Von Bademeistern kann nicht erwartet werden, dass sie jeden Schwimmer lückenlos unter Beobachtung halten. Die Schwimmaufsicht ist jedoch dazu verpflichtet, den Badebetrieb und damit auch das Geschehen im Wasser fortlaufend zu beobachten. Sie muss mit regelmäßigen Kontrollblicken darauf achten, ob Gefahrensituationen auftreten. Dabei ist der Beobachtungsort so zu wählen, dass der gesamte Schwimm- und Sprungbereich überwacht werden kann. Gegebenenfalls sind dazu häufigere Standortwechsel vorzunehmen. Zu den Aufgaben der Aufsichtspersonen in einem Schwimmbad gehört es, in Notfällen für rasche und wirksame Hilfeleistung zu sorgen.
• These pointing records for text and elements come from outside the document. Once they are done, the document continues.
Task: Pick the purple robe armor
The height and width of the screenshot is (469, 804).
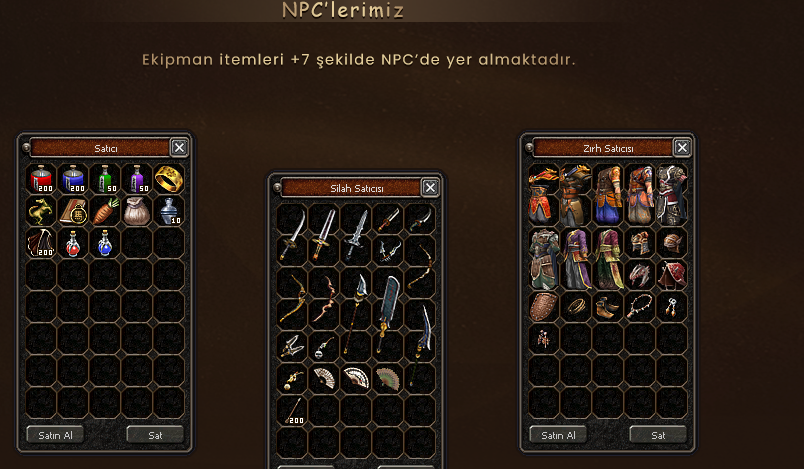Action: click(x=576, y=259)
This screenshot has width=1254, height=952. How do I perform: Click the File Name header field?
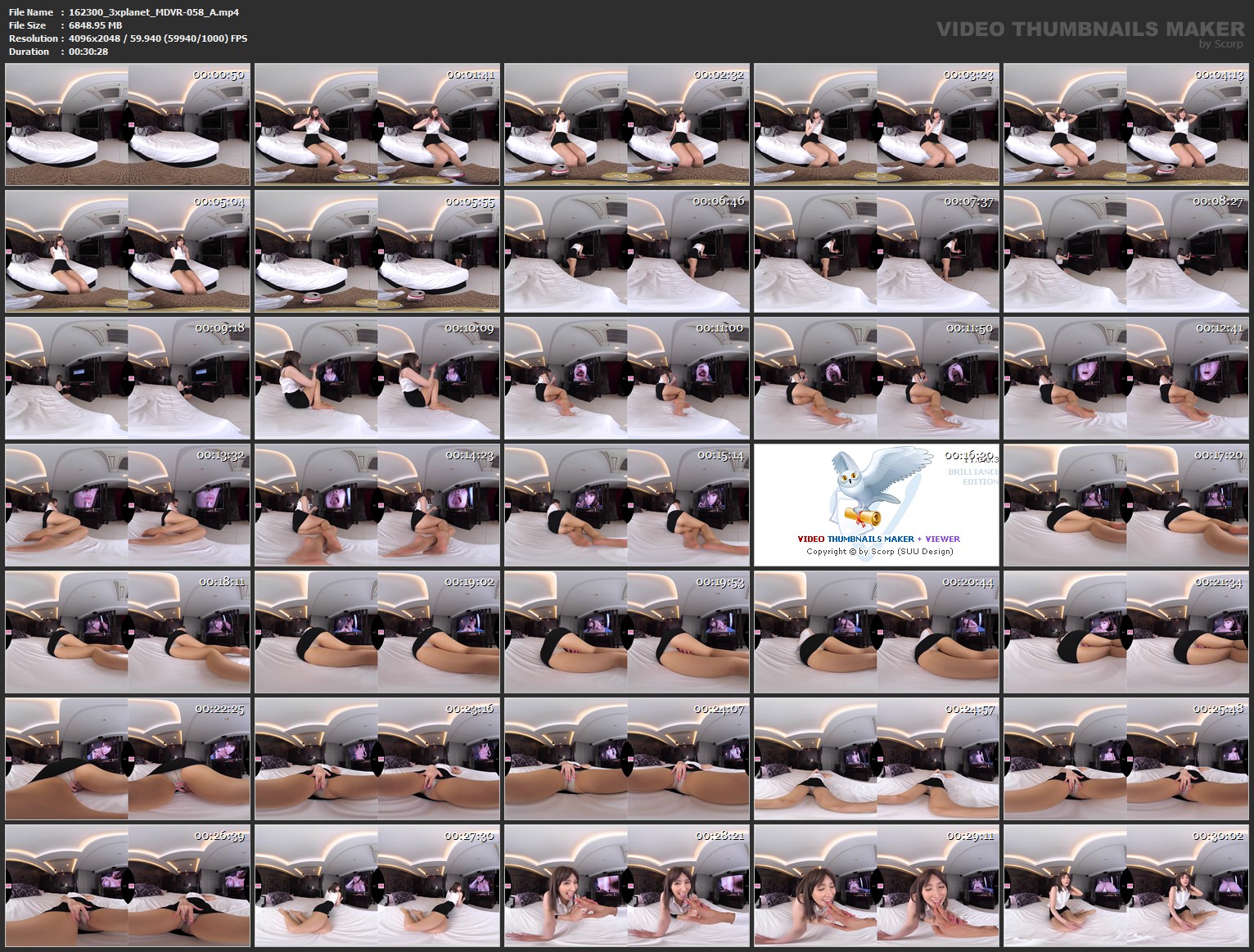29,12
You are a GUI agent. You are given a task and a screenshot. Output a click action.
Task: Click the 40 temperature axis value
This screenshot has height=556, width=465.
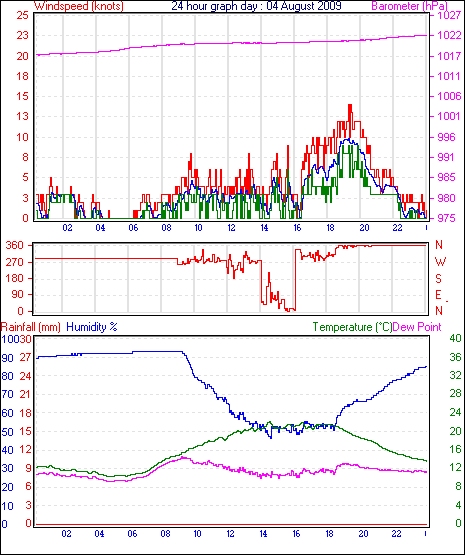[x=455, y=338]
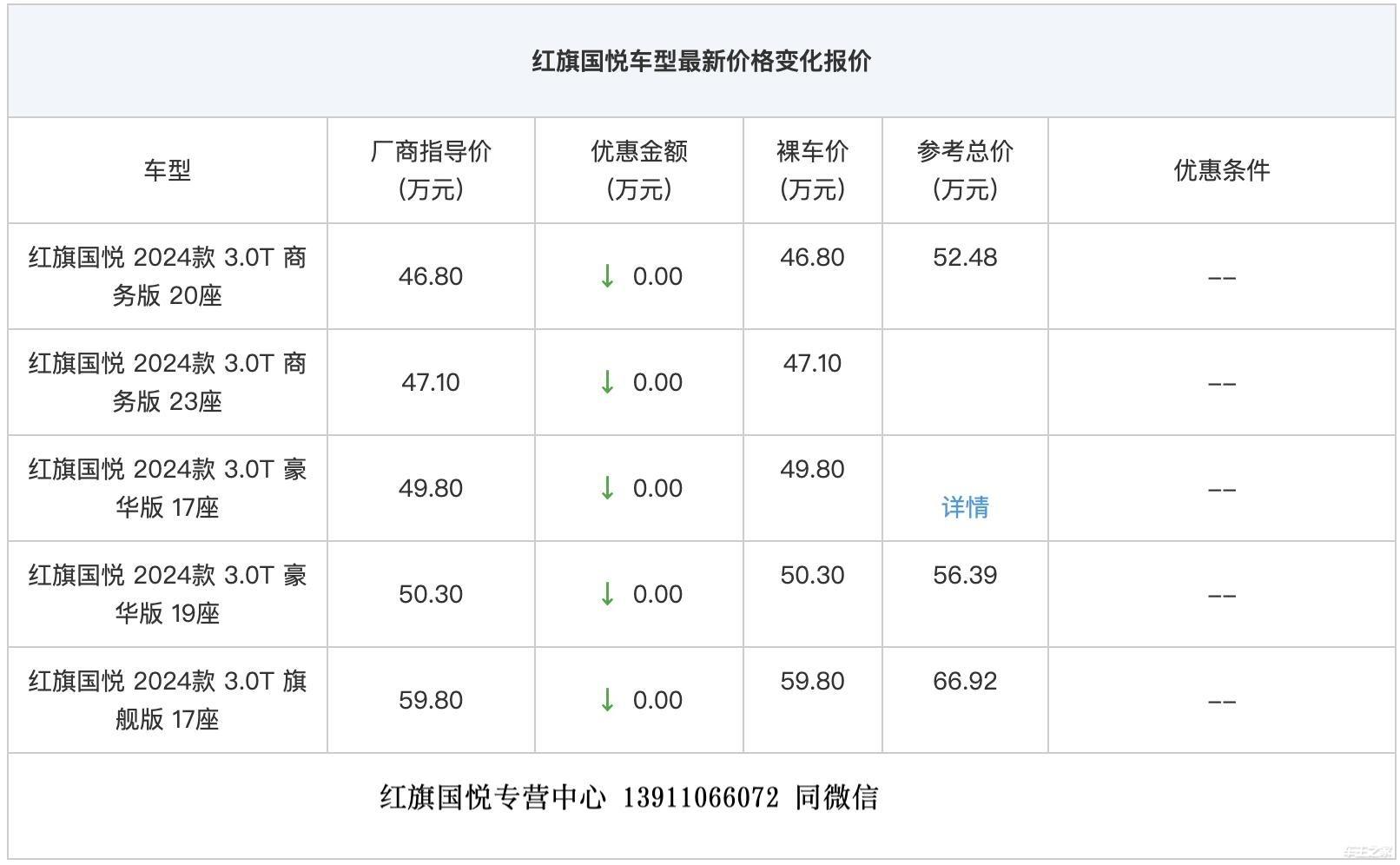
Task: Open the 详情 link in 参考总价 column
Action: [x=965, y=507]
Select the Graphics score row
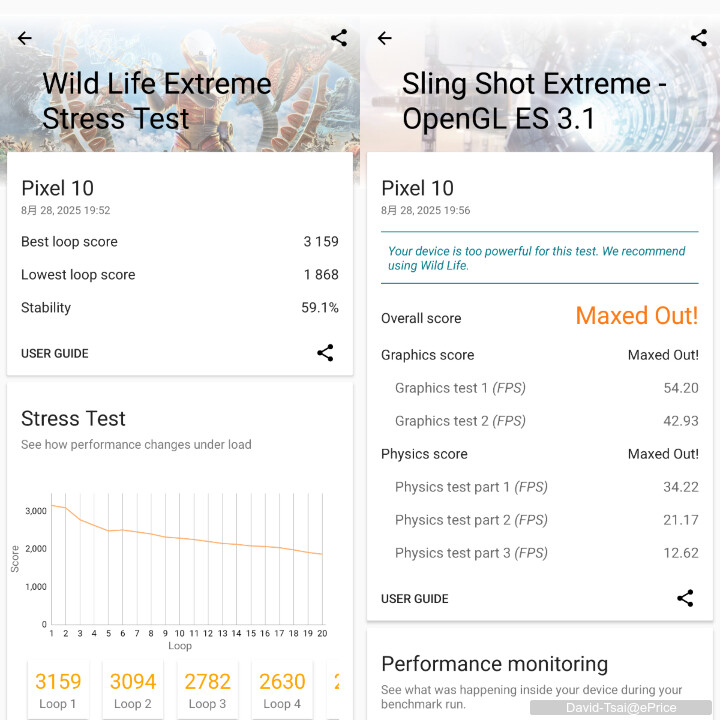 click(540, 355)
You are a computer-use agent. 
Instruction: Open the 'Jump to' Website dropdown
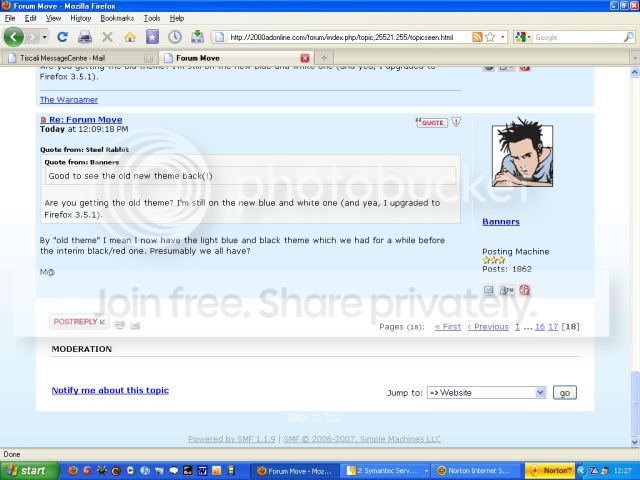point(485,393)
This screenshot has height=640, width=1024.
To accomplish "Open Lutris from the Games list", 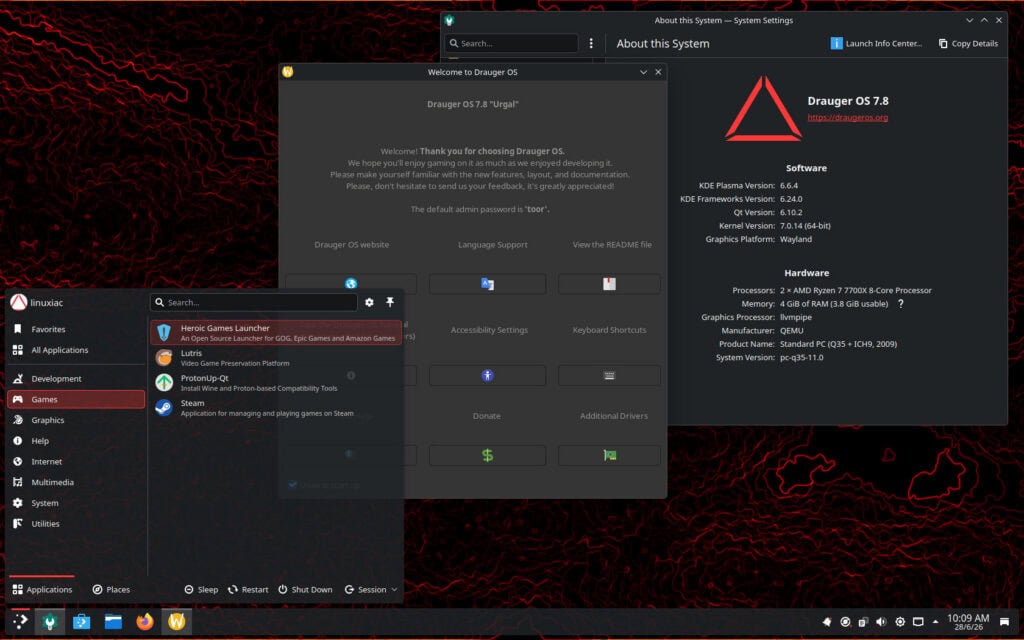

Der BGH stellte in seinem Urteil auch fest: Bei einem grob fahrlässigen Pflichtverstoß des Aufsichtspersonals liegt die Beweislast nicht mehr beim Geschädigten. Stattdessen hat der Betreiber des Freibades zu beweisen, dass seine Mitarbeiter den Unfall nicht durch ihre Pflichtverletzung verschuldet haben. Hier findet also eine Umkehrung der üblichen Beweislast zu Gunsten des Unfallopfers statt (Urteil vom 23.11.2017, Az. III ZR 60/16).

Fußsohlen im Freibad verbrannt - Schmerzensgeld?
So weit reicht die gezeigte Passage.